Acordam na Secção do Contencioso Tributário do Supremo Tribunal Administrativo: 1 - A FAZENDA PÚBLICA interpôs o presente recurso jurisdicional para este Supremo Tribunal Administrativo da sentença do Tribunal Administrativo e Fiscal de Coimbra que julgou procedente uma reclamação apresentada por A… de um despacho do Senhor Chefe de Finanças de …, que indeferiu um pedido de extinção de uma execução fiscal, com fundamento na prescrição da dívida exequenda.

A Excelentíssima Representante da Fazenda Pública apresentou alegações com as seguintes conclusões: 1 – Meritíssima Juiz do Tribunal a quo julgou procedente a reclamação em referência e prescrita a dívida de 1RC do ano de 1990, fazendo, com o devido respeito, errada apreciação e aplicação das leis; 2 – Não pondo em causa a matéria de facto julgada provada na douta sentença, apenas não se concorda com o momento inicial de contagem do prazo, o qual, no entanto, faz toda a diferença em termos de resultado final, ou seja, em termos da decisão de julgar ou não prescrita a dívida; 3 – Entendeu a Meritíssima Juiz que o prazo de 10 anos, previsto no CPT, e aplicável por força do art. 297.º do Código Civil, se devia contar a partir de 01-01-1991; 4 – Não se concorda com tal afirmação, apesar desta RFP, na sua contestação, ter caído no mesmo erro; 5 – Tratando-se de IRC de 1990, e aplicando o prazo previsto no CPT, este só deve ser contado a partir da data da sua entrada em vigor, ou seja, a partir de 01-07-1991 (cfr. art. 2.º do DL n.º 154/91, de 23 de Abril); 6 – O que significa que, retirando à contagem feita na douta sentença o período de 6 meses correspondente ao que decorreu entre 01-01-1991 e 01-07-1991, o prazo de 10 anos só se completaria em 27-04-2009, 7 – não fora o facto de ter, entretanto, sido apresentada a presente reclamação, a qual, de acordo com o n.º 4 do art. 49.º da LGT, por suspender execução fiscal, também suspende o prazo de prescrição, o qual, por isso, ainda não se completou.

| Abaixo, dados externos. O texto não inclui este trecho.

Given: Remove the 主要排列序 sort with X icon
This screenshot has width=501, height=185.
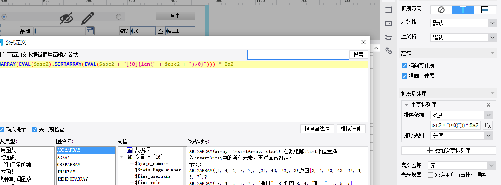Looking at the screenshot, I should [489, 105].

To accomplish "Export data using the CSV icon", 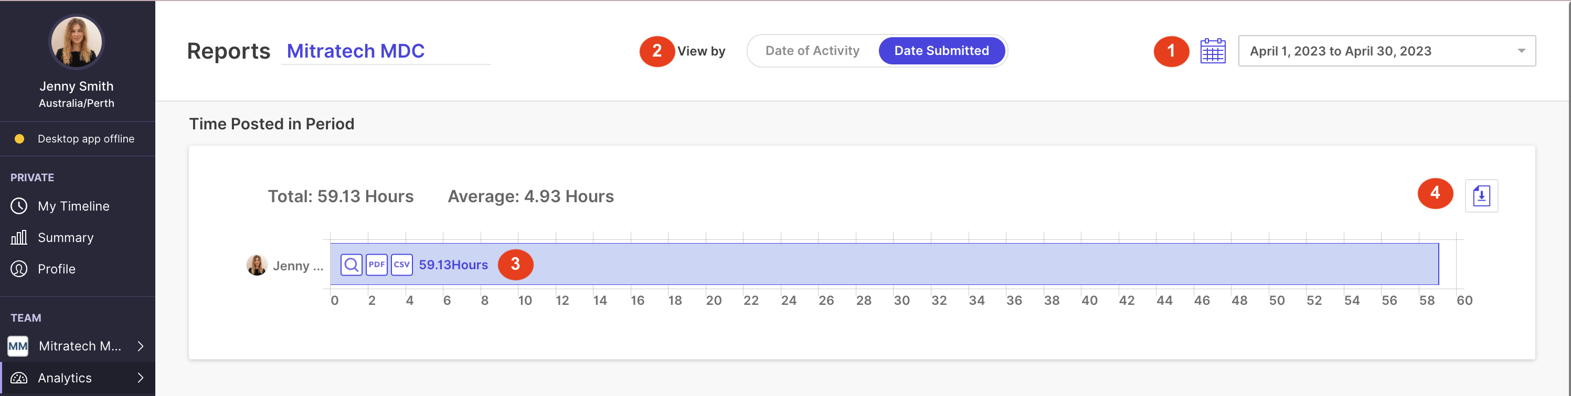I will click(402, 264).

Nestes termos e com o douto suprimento de Vªs Exas, deve a sentença recorrida ser revogada e substituída por douto acórdão que julgue improcedente a reclamação, assim se fazendo, JUSTIÇA A Reclamante contra-alegou, concluindo da seguinte forma: 1. Recorre a Fazenda Pública da douta sentença que julgou procedente a reclamação apresentada pela prescrição das dívidas exequendas, assacando à mesma um erro de julgamento em matéria de direito, concretamente, que à contagem feita naquela se tem que retirar o período de 6 meses, correspondente ao período que decorreu entre 1.1.1991 ...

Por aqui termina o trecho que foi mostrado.